_Given request 1:_
List every team other than UCLA and USC that the passage on the UCLA/USC rivalry names.

_Selected passage:_
It was the worst loss in recent UCLA history. In fact, it's probably among the worst losses in all of UCLA history.
This sounds a bit like an over-dramatization, but when you really consider the implications of the loss and what it could possibly do to the current football program, it's really not that difficult to classify it so dramatically.
There wasn't a national championship riding on the game, or the Pac-10 championship. The national championship actually hasn't been riding on the UCLA/USC matchup too many times in the history of the rivarly. You have to go back to the ‘70s to find games where the Rose Bowl, or more, was consistently on the line, for the UCLA/USC game. Among those:
In 1978, both UCLA and USC came into the game 8-2, and 6-1 in the Pac-10, and playing for a Rose Bowl birth. UCLA was ranked 14th and USC 5th. USC won that game, 17-10, went on to beat Notre Dame and Hawaii to finish the regular season, then beat Michigan in the Rose Bowl and won a national championship. UCLA tied Arkansas in the Fiesta Bowl 10-10 and finished the year ranked 12th (UPI) and 14th (AP).
It was a similar story in 1976, but perhaps a little bigger. UCLA, was 9-0-1, and ranked 2nd in the country coming into the USC game, to face the #3-ranked, 8-1 Trojans. UCLA lost to USC 24-14, and USC went on to the Rose Bowl. UCLA then lost to Alabama in the Liberty Bowl and ended the season ranked 15th.

_Records for the exercise:_
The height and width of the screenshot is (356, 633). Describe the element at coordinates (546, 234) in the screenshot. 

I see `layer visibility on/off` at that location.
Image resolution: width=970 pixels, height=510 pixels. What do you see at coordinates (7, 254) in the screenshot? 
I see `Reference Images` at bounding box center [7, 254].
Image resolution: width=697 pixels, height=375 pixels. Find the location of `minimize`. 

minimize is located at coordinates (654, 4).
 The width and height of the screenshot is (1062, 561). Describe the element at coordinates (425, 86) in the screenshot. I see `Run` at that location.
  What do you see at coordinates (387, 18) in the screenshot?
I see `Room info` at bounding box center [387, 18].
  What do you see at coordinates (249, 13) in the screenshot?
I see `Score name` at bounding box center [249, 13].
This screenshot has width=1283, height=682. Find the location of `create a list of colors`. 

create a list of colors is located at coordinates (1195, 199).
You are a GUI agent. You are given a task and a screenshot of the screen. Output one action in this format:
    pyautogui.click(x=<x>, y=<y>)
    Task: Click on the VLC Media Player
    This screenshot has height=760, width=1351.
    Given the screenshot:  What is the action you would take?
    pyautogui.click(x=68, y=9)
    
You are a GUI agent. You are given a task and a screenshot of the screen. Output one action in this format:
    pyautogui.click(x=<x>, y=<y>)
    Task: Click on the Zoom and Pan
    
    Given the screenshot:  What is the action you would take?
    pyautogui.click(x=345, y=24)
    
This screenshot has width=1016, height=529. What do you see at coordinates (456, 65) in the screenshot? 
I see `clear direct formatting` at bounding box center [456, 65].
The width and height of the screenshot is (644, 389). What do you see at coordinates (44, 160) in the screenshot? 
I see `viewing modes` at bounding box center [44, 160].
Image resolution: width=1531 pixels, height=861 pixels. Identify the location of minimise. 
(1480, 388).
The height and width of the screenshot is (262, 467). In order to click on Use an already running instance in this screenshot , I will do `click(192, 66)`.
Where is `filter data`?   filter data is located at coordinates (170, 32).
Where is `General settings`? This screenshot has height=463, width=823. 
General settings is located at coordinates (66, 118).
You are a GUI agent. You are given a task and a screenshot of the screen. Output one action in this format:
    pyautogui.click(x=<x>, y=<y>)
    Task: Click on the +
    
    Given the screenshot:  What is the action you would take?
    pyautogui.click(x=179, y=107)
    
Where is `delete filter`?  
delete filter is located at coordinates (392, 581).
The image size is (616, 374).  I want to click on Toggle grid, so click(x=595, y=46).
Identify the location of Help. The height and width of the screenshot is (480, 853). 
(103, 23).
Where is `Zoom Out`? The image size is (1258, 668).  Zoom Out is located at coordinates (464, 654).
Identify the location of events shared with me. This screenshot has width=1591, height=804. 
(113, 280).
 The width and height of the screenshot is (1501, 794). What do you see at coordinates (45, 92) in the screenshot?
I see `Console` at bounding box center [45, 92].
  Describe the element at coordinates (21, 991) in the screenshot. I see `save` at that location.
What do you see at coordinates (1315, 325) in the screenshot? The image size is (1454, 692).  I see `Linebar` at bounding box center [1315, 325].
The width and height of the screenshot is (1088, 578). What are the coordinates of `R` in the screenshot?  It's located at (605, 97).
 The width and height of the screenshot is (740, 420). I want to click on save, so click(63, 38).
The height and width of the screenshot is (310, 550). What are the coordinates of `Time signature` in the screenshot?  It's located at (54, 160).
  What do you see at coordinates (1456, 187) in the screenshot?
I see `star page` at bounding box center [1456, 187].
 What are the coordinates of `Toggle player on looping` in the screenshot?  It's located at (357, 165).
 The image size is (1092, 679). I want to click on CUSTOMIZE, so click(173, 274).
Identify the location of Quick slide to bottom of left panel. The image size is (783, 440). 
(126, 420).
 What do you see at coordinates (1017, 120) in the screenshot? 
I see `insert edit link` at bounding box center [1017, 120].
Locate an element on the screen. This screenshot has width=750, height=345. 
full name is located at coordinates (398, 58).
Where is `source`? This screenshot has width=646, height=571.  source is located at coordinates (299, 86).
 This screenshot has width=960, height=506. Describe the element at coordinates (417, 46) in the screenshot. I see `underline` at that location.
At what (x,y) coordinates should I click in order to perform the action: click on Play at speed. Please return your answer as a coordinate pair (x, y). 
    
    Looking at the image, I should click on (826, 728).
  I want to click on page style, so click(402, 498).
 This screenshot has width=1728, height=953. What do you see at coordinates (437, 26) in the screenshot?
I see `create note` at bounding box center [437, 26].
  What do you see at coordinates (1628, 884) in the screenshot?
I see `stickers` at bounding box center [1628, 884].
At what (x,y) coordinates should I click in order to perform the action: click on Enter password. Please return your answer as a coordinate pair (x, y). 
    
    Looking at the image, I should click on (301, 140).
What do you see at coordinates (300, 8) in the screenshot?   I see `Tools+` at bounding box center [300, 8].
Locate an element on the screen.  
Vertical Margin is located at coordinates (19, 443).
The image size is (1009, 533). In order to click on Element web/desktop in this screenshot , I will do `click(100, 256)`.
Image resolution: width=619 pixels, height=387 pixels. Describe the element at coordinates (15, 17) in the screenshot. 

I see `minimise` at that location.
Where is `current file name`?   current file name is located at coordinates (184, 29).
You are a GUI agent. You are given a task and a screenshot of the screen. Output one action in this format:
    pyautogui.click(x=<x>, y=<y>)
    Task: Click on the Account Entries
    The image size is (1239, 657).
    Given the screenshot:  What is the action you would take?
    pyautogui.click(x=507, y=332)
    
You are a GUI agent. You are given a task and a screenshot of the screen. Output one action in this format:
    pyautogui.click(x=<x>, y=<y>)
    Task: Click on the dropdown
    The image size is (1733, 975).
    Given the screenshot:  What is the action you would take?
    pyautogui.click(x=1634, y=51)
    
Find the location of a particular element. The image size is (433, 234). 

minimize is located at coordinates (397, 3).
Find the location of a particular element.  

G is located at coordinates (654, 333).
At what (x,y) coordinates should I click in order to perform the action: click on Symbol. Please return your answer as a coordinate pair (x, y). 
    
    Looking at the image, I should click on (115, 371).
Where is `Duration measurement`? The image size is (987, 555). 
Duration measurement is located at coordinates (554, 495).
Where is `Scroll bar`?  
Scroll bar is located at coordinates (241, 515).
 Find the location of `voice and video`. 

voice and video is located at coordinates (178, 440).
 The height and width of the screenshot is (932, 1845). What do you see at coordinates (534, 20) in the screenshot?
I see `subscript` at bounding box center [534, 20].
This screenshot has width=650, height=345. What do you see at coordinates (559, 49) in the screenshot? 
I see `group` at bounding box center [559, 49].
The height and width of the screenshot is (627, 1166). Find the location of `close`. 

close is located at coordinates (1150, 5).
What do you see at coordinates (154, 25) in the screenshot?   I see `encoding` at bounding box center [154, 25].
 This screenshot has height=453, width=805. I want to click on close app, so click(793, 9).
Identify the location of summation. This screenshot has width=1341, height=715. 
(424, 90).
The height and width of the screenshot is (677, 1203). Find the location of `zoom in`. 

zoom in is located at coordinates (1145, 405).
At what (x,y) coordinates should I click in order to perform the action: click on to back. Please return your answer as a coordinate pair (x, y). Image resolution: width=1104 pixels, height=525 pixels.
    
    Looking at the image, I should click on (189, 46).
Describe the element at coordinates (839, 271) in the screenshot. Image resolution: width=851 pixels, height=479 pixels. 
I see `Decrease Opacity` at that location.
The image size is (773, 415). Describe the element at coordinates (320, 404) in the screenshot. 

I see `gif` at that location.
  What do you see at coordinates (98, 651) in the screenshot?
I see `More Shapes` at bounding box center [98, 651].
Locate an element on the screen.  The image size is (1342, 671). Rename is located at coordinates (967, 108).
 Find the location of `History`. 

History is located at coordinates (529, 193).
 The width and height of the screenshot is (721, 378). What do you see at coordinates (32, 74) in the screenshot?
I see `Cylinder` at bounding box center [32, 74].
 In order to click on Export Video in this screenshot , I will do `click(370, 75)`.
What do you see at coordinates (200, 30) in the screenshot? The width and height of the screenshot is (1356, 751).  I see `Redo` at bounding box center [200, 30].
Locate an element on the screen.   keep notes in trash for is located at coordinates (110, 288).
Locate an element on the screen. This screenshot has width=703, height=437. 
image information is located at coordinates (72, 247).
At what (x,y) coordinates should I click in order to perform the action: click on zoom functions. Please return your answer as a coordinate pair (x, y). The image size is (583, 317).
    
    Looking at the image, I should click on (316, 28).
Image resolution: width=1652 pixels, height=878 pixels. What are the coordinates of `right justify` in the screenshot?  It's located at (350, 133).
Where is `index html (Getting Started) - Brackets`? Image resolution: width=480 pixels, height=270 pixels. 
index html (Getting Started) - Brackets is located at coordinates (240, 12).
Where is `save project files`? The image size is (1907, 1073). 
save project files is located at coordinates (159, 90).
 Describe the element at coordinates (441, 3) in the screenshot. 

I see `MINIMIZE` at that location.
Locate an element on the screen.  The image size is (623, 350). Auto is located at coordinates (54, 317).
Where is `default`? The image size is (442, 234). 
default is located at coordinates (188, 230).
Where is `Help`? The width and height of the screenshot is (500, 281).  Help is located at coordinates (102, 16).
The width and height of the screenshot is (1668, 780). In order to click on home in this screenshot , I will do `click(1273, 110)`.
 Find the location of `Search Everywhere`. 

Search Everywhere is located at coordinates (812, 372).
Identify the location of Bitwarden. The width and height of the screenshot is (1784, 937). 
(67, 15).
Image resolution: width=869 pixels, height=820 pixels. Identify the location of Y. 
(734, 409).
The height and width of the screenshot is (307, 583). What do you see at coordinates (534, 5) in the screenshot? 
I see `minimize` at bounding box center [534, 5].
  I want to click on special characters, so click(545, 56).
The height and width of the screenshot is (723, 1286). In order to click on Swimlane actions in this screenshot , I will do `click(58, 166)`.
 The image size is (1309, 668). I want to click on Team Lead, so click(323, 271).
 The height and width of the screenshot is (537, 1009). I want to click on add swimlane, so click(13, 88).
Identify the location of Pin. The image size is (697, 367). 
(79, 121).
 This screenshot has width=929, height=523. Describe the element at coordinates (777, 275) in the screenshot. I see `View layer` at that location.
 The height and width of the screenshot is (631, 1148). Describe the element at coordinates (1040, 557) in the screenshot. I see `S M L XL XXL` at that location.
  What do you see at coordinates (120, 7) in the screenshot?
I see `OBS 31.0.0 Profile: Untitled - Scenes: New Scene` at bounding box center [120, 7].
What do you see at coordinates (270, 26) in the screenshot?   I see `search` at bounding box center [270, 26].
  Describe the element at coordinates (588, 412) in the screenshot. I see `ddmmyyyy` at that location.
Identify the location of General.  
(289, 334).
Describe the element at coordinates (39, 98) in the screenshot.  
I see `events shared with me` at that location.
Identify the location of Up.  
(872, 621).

_Given request 2:_
Format the part of the listing that opens with its first line and closes with the line containing "create a list of colors is" as a numbered list, leaving out blank lines.

_Response 1:_
Notre Dame, Hawaii, Michigan, Arkansas, Alabama

_Response 2:_
1. The height and width of the screenshot is (356, 633). Describe the element at coordinates (546, 234) in the screenshot. 
2. I see `layer visibility on/off` at that location.
3. Image resolution: width=970 pixels, height=510 pixels. What do you see at coordinates (7, 254) in the screenshot? 
4. I see `Reference Images` at bounding box center [7, 254].
5. Image resolution: width=697 pixels, height=375 pixels. Find the location of `minimize`. 
6. minimize is located at coordinates (654, 4).
7.  The width and height of the screenshot is (1062, 561). Describe the element at coordinates (425, 86) in the screenshot. I see `Run` at that location.
8.   What do you see at coordinates (387, 18) in the screenshot?
9. I see `Room info` at bounding box center [387, 18].
10.   What do you see at coordinates (249, 13) in the screenshot?
11. I see `Score name` at bounding box center [249, 13].
12. This screenshot has width=1283, height=682. Find the location of `create a list of colors`. 
13. create a list of colors is located at coordinates (1195, 199).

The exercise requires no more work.